Aktuelle innenpolitische Lage
Aus den Parlamentswahlen am 18. Februar 2008 war die bis dahin oppositionelle Pakistan Peoples Party (PPP) unter der Führung von Asif Ali Zardari, dem Witwer der 2007 ermordeten ehemaligen Premierministerin Benazir Bhutto, als Sieger hervorgegangen. Ihre Parlamentsmehrheit reichte aber für eine Alleinregierung nicht aus. Sie schloss sich deshalb mit der zweitgrößten Partei, der PML-N des ehemaligen Premierministers Nawaz Sharif, und zwei kleineren Parteien zu einer Koalition zusammen. Yousaf Rana Gilani (PPP) wurde am 24. März 2008 zum Premierminister gewählt.
Präsident Musharraf, der am 29. November 2007 als ziviler Präsident für eine weitere fünfjährige Amtszeit vereidigt worden war, trat am 18. August 2008 angesichts eines drohenden Amtsenthebungsverfahrens zurück und verließ Pakistan. Am 6. September 2008 wurde Zardari von der Nationalversammlung und den vier Provinzversammlungen zum neuen Präsidenten gewählt und am 9. September vereidigt. Politische Differenzen zwischen der PPP und der PML-N hatten wenige Tage zuvor am 25. August 2008 zum Austritt der PML-N aus der Regierungskoalition geführt. Die PPP führte seitdem eine Koalitionsregierungmit der MQM, der viertstärksten Partei im Parlament, sowie den kleineren Parteien ANP und JUI-F. Die JUI-F trat im Dezember 2010 aus der Regierung aus, so dass die Regierung derzeit nur über eine fragile Mehrheit verfügt. Die nächsten Parlaments- und Präsidentschaftswahlen stehen 2013 an.

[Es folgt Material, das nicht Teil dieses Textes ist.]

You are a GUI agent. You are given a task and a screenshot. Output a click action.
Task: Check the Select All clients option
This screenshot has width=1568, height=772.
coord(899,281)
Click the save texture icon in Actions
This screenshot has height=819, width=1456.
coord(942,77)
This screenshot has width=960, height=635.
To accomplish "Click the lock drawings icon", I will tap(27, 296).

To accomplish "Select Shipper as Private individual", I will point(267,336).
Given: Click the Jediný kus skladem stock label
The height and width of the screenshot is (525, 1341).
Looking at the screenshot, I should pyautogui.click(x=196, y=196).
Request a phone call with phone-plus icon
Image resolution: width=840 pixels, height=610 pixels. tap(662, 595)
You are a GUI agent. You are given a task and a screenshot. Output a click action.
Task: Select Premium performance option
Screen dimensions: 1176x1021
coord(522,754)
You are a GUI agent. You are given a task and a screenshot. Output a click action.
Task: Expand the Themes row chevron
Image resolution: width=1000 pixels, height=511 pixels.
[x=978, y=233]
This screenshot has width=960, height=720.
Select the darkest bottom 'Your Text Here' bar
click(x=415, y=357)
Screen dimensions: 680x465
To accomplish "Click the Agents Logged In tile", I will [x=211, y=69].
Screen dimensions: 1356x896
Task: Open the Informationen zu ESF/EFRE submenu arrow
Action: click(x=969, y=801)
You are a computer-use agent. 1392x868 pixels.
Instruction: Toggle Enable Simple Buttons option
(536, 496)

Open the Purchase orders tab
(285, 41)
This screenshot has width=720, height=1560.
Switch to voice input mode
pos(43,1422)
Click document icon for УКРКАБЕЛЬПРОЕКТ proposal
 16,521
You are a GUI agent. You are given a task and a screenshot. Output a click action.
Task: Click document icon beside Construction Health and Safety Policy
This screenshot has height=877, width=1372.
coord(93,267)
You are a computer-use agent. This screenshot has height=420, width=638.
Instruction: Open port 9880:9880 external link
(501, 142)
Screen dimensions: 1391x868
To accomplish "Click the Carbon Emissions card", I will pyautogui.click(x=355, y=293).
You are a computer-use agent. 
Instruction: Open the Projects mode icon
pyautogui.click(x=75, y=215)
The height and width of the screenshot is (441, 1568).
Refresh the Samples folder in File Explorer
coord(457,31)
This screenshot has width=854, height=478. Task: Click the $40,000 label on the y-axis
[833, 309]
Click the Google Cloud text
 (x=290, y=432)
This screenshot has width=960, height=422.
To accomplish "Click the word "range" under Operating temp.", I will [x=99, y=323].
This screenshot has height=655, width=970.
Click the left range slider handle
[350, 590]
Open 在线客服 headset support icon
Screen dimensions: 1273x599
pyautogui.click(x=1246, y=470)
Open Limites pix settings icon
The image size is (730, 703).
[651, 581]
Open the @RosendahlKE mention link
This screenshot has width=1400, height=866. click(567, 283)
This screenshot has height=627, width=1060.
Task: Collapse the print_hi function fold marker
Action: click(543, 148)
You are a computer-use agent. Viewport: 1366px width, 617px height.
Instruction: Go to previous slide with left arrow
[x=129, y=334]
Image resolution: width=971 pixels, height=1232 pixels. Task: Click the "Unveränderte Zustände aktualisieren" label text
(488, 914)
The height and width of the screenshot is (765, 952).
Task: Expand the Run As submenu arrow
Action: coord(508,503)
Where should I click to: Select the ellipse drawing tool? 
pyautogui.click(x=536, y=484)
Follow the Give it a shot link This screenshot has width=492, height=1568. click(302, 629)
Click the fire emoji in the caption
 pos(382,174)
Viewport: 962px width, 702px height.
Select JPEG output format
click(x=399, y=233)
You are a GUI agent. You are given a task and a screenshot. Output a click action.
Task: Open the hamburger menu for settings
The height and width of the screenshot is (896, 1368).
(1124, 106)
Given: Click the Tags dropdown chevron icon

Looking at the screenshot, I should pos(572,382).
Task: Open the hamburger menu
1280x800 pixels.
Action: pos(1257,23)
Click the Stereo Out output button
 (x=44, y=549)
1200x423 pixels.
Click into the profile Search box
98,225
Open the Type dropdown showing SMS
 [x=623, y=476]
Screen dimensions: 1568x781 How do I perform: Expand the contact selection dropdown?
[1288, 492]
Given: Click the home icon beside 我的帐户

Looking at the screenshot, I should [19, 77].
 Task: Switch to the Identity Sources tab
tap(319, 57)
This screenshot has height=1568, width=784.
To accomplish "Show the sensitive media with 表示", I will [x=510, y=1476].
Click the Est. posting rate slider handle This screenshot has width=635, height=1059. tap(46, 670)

Seit Ende April 2009 haben sich die militärischen Auseinandersetzungen zwischen dem pakistanischen Militär und den Taliban verschärft. Zuvor hatten die Taliban eine Vereinbarung mit der Provinzregierung von Khyber Pakhtunkhwa im Februar 2009 genutzt, um die Herrschaft im Swat-Tal zu übernehmen und anschließend in zwei Nachbardistrikte vorzurücken. Die Armee antwortete daraufhin am 26. April 2009 mit einer Gegenoffensive und beendete die Taliban-Herrschaft im Swat-Tal. Von Oktober bis Dezember 2009 wurden die Taliban aus Süd-Wasiristan (FATA) vertrieben, einer Region, die von ihnen jahrelang kontrolliert worden war. Daneben finden auch in anderen Teilen der FATA immer wieder Gefechte statt. Die Taliban reagieren auf diese Militäroperationen mit Terroranschlägen, von denen v.a. Khyber Pakhtunkhwa und FATA betroffen sind, die sich aber auch gegen Ziele in pakistanischen Großstädten wie z.B. Karachi, Lahore und Faisalabad richten. Die Terroranschläge halten auch im Jahr 2011 an. Sie zielen vor allem auf Einrichtungen des Militärs und der Polizei. Opfer sind aber auch politische Gegner der Taliban, religiöse Minderheiten sowie Muslime, die nicht der strikt konservativen Scharia-Auslegung der Taliban folgen, wie z.B. die Sufis. .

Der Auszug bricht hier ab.